» TASK TO COMPLETE: Return exactly the lines that run from the one containing "The width and height of the screenshot is (1434, 619)." to the end of the entries, with both ends included.

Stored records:

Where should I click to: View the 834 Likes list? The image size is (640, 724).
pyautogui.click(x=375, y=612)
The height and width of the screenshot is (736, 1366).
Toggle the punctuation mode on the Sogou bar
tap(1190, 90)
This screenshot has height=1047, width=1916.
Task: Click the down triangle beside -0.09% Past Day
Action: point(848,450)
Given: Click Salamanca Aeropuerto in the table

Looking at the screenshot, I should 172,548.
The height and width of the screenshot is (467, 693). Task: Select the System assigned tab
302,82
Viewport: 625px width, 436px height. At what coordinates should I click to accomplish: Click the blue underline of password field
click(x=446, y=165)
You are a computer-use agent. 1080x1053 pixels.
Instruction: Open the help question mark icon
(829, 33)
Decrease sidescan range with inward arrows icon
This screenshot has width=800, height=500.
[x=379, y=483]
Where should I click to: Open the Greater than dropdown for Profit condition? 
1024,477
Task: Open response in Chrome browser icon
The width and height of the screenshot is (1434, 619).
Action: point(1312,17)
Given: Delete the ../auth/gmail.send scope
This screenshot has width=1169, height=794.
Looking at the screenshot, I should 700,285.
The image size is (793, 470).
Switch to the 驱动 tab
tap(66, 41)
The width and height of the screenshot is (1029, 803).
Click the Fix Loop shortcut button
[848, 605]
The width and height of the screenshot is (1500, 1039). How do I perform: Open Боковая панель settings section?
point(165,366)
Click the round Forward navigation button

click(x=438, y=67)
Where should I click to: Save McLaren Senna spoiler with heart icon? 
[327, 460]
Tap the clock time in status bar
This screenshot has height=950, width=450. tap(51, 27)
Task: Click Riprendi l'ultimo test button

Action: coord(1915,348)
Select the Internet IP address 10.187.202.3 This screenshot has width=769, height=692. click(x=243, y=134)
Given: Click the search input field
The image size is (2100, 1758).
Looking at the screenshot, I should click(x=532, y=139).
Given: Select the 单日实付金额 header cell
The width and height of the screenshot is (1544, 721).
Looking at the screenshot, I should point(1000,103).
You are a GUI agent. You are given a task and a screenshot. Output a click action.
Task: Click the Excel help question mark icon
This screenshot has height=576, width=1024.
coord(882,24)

» EXERCISE ANSWER:
The width and height of the screenshot is (1434, 619).
Action: point(1312,17)
Given: Delete the ../auth/gmail.send scope
This screenshot has width=1169, height=794.
Looking at the screenshot, I should 700,285.
The image size is (793, 470).
Switch to the 驱动 tab
tap(66, 41)
The width and height of the screenshot is (1029, 803).
Click the Fix Loop shortcut button
[848, 605]
The width and height of the screenshot is (1500, 1039). How do I perform: Open Боковая панель settings section?
point(165,366)
Click the round Forward navigation button

click(x=438, y=67)
Where should I click to: Save McLaren Senna spoiler with heart icon? 
[327, 460]
Tap the clock time in status bar
This screenshot has height=950, width=450. tap(51, 27)
Task: Click Riprendi l'ultimo test button

Action: coord(1915,348)
Select the Internet IP address 10.187.202.3 This screenshot has width=769, height=692. click(x=243, y=134)
Given: Click the search input field
The image size is (2100, 1758).
Looking at the screenshot, I should click(x=532, y=139).
Given: Select the 单日实付金额 header cell
The width and height of the screenshot is (1544, 721).
Looking at the screenshot, I should point(1000,103).
You are a GUI agent. You are given a task and a screenshot. Output a click action.
Task: Click the Excel help question mark icon
This screenshot has height=576, width=1024.
coord(882,24)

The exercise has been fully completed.